Saturday, December 3, 2016

Man sentenced to 6 years in prison in drug conspiracy

A New Hampshire man has been sentenced in Vermont to six years in prison for his role in a conspiracy to distribute a synthetic drug known as bath salts.


The Office of the United States Attorney for the District of Vermont stated that Michael DePalma, 57, of Plainfield, New Hampshire was sentenced for his role in a conspiracy to distribute alpha-pyrrolidinopentiophenone (“a-PVP”), a synthetic drug commonly referred to as “bath salts.” DePalma was convicted of conspiring with Louis Turcio, 52, of Springfield, Vermont, Andrew Darling, 52, of North Walpole, New Hampshire, Michael Kline, 44, of Chester, Vermont, and Christine Spaulding, 37, of Bellows Falls, Vermont, to distribute a-PVP from March 2014 through June 2015. Chief United States District Judge Christina Reiss sentenced DePalma to 72 months’ imprisonment and three years of supervised release. Judge Reiss previously sentenced Turcio to 72 months’ imprisonment and three years of supervised release; Darling to 53 months’ imprisonment and three years of supervised release; Kline to 36 months’ imprisonment and three years of supervised release; and Spaulding to 24 months’ imprisonment and three years of supervised release. In a related a-PVP conspiracy, Chief Judge Reiss sentenced Jesse Emerson of Springfield to 55 months’ imprisonment and five years of supervised release, and Eugenia Emerson of Bellows Falls, Vermont to 49 months’ imprisonment and three years of supervised release.
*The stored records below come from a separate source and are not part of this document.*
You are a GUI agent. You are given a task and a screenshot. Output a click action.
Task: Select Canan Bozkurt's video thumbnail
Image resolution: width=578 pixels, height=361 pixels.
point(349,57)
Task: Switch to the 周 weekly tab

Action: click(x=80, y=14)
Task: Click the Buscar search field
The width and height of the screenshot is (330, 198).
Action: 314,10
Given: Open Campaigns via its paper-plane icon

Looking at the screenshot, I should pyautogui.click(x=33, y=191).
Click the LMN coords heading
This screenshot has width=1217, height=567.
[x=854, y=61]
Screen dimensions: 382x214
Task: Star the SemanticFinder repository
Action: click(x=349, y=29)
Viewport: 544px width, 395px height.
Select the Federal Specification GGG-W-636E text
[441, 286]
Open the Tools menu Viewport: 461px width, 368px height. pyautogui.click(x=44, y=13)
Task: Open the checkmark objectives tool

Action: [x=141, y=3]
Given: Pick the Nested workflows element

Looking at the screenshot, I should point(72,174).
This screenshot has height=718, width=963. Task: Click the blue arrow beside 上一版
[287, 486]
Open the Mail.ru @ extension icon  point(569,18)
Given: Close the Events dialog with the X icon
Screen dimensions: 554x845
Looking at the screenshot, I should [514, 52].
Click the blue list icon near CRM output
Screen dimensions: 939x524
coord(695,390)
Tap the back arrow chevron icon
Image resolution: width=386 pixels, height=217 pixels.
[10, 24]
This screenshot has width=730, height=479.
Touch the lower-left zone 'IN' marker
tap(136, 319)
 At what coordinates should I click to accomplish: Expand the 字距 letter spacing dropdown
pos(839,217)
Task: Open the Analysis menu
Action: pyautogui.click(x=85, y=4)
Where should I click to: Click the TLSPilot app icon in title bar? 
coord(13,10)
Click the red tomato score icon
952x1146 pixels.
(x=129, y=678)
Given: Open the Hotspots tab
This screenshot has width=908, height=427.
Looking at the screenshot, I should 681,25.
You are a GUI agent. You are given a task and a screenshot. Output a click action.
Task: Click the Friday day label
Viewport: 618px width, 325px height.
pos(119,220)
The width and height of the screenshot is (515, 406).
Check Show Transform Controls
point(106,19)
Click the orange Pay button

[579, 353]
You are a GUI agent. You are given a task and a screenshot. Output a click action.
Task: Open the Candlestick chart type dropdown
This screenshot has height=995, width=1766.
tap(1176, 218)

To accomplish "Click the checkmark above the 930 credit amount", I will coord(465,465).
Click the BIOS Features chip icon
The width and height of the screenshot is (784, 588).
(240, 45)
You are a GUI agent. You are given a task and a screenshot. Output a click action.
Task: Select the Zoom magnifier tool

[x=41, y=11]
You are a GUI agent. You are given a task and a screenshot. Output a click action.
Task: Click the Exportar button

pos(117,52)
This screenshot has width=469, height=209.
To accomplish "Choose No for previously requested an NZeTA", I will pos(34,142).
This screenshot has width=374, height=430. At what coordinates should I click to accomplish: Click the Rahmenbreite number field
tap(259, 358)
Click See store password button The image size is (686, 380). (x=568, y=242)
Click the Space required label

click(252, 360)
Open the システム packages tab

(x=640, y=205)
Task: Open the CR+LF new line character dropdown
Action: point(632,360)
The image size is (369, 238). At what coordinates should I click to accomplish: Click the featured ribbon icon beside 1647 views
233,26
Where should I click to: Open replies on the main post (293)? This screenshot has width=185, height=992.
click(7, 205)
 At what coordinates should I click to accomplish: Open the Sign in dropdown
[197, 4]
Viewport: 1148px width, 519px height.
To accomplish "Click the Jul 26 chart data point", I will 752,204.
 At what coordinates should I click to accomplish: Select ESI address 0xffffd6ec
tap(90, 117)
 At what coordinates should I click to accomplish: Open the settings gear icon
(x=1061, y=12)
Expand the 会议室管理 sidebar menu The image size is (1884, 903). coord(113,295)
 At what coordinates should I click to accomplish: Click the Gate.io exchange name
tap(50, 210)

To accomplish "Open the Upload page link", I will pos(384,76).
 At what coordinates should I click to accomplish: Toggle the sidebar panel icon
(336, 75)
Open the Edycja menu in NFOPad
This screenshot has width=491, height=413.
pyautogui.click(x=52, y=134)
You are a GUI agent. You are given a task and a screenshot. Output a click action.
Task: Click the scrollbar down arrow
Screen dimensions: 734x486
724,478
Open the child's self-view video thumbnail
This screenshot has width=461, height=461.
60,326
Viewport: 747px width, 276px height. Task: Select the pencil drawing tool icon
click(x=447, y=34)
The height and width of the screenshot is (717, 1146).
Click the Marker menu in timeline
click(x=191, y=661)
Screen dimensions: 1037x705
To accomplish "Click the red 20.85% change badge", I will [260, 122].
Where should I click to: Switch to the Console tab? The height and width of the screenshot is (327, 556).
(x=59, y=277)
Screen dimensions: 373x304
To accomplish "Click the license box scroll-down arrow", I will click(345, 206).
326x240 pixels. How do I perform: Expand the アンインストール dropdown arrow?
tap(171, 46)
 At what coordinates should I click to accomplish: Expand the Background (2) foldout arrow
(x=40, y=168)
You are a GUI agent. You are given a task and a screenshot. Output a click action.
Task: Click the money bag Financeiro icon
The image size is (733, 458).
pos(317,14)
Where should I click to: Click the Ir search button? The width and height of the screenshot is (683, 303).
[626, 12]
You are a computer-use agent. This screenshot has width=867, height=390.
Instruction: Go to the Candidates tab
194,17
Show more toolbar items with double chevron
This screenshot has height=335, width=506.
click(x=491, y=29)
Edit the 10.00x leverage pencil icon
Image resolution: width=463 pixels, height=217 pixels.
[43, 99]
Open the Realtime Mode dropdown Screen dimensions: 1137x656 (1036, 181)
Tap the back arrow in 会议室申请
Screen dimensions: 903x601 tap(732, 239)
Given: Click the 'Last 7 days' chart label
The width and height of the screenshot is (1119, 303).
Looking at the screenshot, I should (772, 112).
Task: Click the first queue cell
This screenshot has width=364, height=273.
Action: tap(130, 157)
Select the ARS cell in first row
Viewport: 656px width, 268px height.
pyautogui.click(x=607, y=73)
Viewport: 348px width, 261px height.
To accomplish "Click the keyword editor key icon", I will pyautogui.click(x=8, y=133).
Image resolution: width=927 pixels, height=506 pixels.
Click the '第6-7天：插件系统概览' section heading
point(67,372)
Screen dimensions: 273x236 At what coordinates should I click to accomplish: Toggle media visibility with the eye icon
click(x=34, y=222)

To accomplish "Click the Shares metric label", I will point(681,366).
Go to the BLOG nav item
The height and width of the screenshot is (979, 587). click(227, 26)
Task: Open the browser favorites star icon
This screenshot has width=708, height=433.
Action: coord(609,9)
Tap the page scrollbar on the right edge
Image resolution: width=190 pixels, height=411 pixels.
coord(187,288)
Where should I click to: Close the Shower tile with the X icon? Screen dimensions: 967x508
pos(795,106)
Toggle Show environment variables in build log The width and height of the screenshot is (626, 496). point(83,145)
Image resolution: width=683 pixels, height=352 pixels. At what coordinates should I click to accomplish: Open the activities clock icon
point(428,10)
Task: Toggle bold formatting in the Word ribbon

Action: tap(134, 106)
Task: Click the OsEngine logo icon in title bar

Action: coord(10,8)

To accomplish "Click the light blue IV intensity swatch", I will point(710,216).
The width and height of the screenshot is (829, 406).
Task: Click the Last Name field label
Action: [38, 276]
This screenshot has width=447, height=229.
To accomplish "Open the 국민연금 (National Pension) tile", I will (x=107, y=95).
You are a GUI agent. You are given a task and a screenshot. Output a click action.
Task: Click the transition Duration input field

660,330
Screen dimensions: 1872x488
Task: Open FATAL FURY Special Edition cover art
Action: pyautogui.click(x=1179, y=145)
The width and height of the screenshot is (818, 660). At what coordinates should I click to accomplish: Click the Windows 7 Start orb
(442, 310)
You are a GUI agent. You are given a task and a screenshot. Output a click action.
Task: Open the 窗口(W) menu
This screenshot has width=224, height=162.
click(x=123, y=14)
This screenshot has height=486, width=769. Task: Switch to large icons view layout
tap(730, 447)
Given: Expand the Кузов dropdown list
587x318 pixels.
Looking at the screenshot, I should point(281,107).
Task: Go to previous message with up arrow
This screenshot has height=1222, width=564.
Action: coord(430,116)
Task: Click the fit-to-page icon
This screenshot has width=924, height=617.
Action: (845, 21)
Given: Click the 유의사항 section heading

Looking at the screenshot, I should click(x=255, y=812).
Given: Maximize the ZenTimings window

According to court records, in 2011 DePalma located an on-line source for bath salts in China. Over the course of the conspiracy, DePalma and his co-conspirators imported kilogram quantities of a-PVP from China for distribution in Springfield, Vermont and neighboring areas. Among the evidence establishing the bath salts conspiracy, during the execution of a search warrant at Turcio’s Springfield residence in March 2015, law enforcement recovered $2,000 in currency, drug paraphernalia, and several handguns, two of which had serial numbers removed. Law enforcement also encountered Kline in a room with a pistol on the dresser. On April 14, 2015, law enforcement intercepted a package of a-PVP en route from China to Vermont, and conducted a controlled delivery of the package at the Springfield, Vermont Post Office. Turcio arrived at the post office to retrieve the package and was intercepted by federal agents. Also on April 14, 2015, Darling was arrested after the Springfield Police Department conducted a stop as Darling was driving DePalma’s car. At that time, law enforcement seized a quantity of bath salts and a 9mm pistol between the driver’s seat and the console. DePalma admitted to law enforcement that he possessed a 9mm handgun that he had received in trade for bath salts.

United States Attorney Eric Miller commended the collaborative efforts of the agencies involved in this investigation, which included the Federal Bureau of Investigation, the Vermont Drug Task Force, the Springfield, Vermont Police Department, the U.S. Postal Inspection Service, the New Hampshire Drug Task Force, Homeland Security Investigations, the Plainfield, New Hampshire Police Department.

The prosecution was handled by Assistant U.S. Attorney Kevin J. Doyle. DePalma was represented by Jordana Levine, Esq., Darling was represented by Lisa B. Shelkrot, Esq., Turcio was represented by Frank J. Twarog, Esq., Kline was represented by Mark D. Oettinger, Esq., and Christine Spaulding was represented by Jason Sawyer, Esq.